### QUÉ SE PIDE:
**a.** Indica si cada afirmación concuerda con el hilo sobre el reciclado de la placa de TV, respondiendo sí o no y citando literalmente las palabras del hilo que lo deciden. (i) Los parlantes son de 8Ω y 20W. (ii) El amplificador lleva el integrado TDA7297. (iii) Fredelectonic conservó el tubo de rayos catódicos.
**b.** Reproduce el tramo del hilo sobre el reciclado de la placa de TV que arranca en las palabras "## Fredelectonic (Mar" y acaba tras "Lopes (Mar 5, 2016)", renombrando "parlantes" como "altavoces".

### FRAGMENTO DEL DOCUMENTO:
# Reciclado de placa de TV.



## Fredelectonic (Mar 5, 2016)

¿Que me recomiendan mas? Extraer los componentes o extraer la parte del amplificador de audio y la fuente de poder.
La tv tenia un problema de imagen ademas la cambiamos por uno nuevo que ocupaba menos espacio y esta tv la íbamos a tirar y yo decidí extraer todo lo que contenía en su interior excepto el tubo de rayos catódico que lo tire.
Los parlantes son de 8Ω 20W, el amplificador tiene el integrado TDA7297


----------



## Daniel Lopes (Mar 5, 2016)

Hola caro Don Fredelectronic cualquer equipo electronico ya sin uso puede sener una "mina de oro" para fornir inumeros conponentes electronicos , por ejenplo : resistores , capacitores , transistores , circuitos integrados , inductores, transformadores y mucho mas ( su imaginación es lo limite) !.
Haora lo que debes realmente guardar y no atirar a la basura , eso depende en mucho do que quieres hacer en Electronica (montar , armar , desahollar).
Jo acumulo charratas electronicas ya 39 años initerruptos  y para hablar la pura verdad nin se mas lo que realmente posuo en las manos de tantos equipos electronicos acumulados aquardando sener reciclados (quizaz cuando jo jubilar y si estuver aun vivo resolvo esa questón , jajajajajaj).

### DATOS MOSTRADOS:
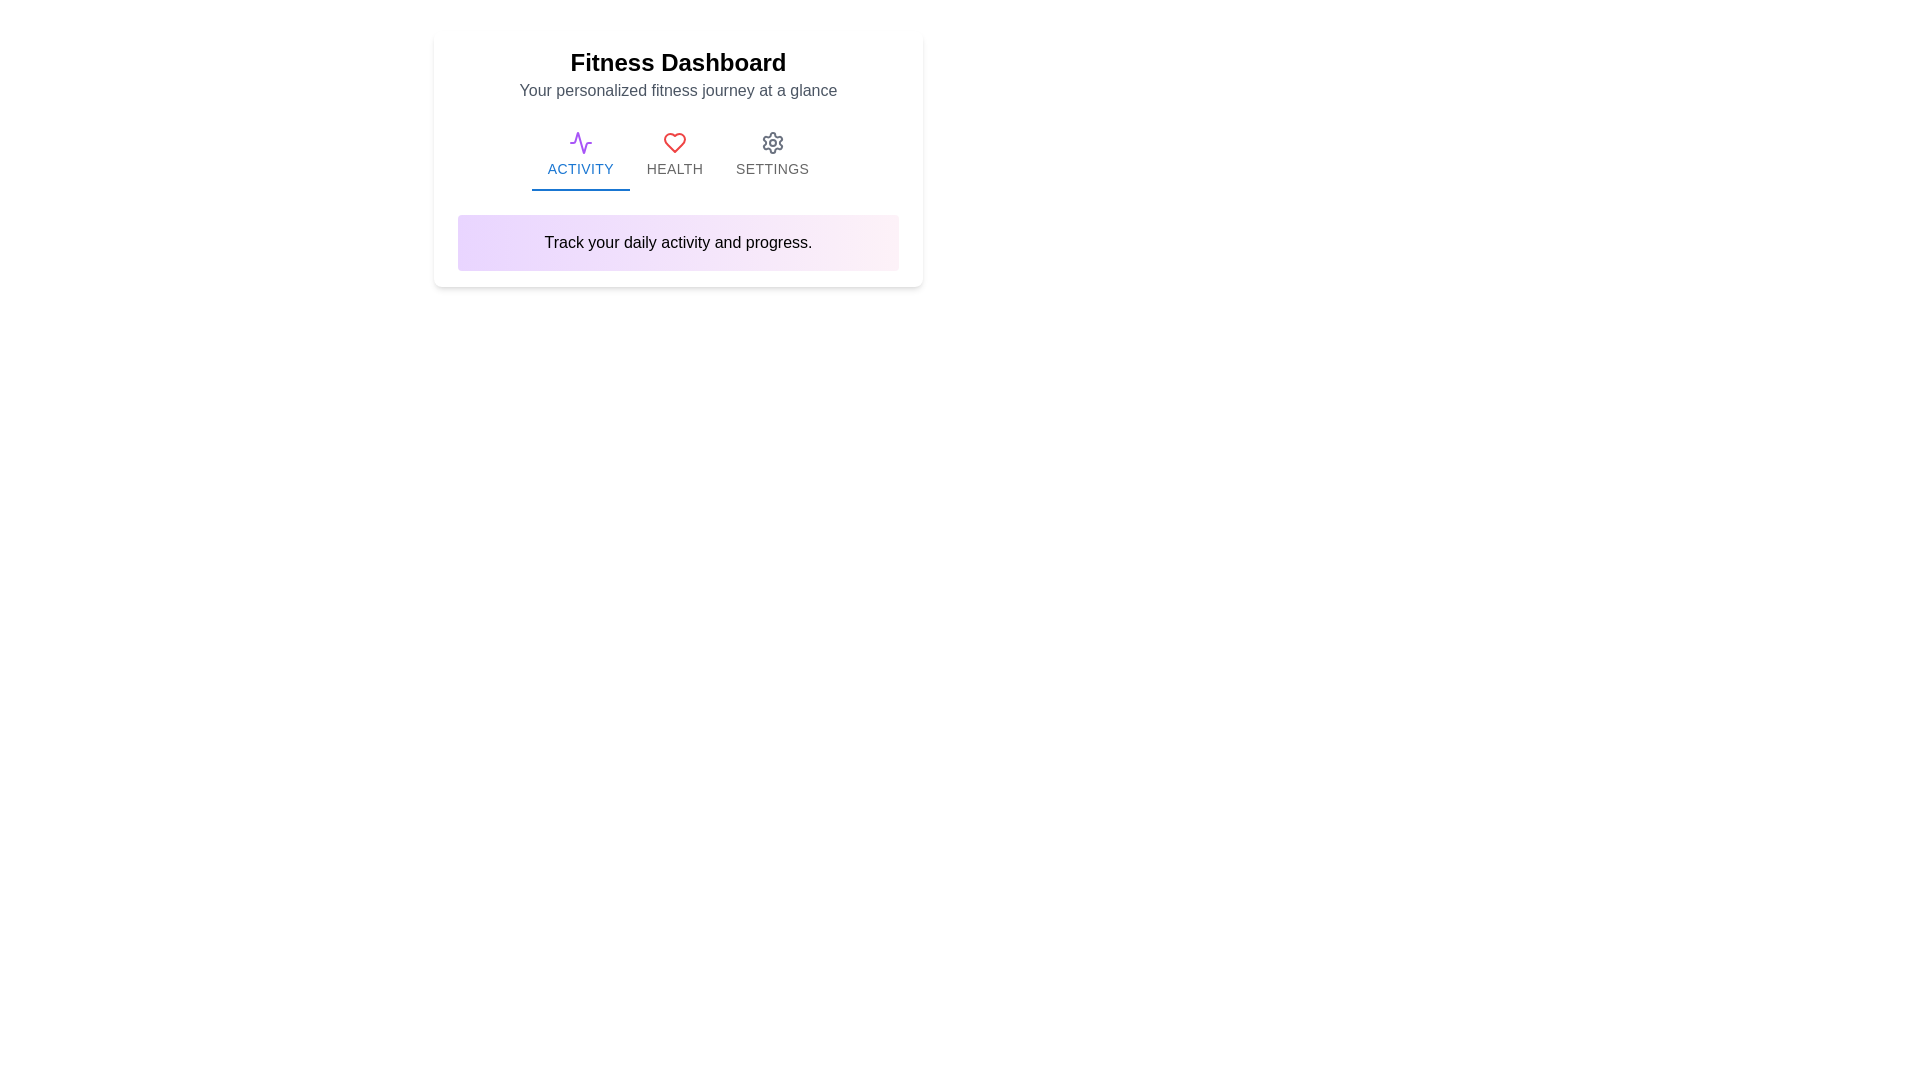 The image size is (1920, 1080). What do you see at coordinates (579, 189) in the screenshot?
I see `the visual indicator for the active 'Activity' tab, which is located below the tab label in the navigation bar` at bounding box center [579, 189].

### RESPUESTAS POR TAREA:
**a.**
(i) Sí: "Los parlantes son de 8Ω 20W".
(ii) Sí: "el amplificador tiene el integrado TDA7297".
(iii) No: "excepto el tubo de rayos catódico que lo tire".

**b.**
## Fredelectonic (Mar 5, 2016)

¿Que me recomiendan mas? Extraer los componentes o extraer la parte del amplificador de audio y la fuente de poder.
La tv tenia un problema de imagen ademas la cambiamos por uno nuevo que ocupaba menos espacio y esta tv la íbamos a tirar y yo decidí extraer todo lo que contenía en su interior excepto el tubo de rayos catódico que lo tire.
Los altavoces son de 8Ω 20W, el amplificador tiene el integrado TDA7297


----------



## Daniel Lopes (Mar 5, 2016)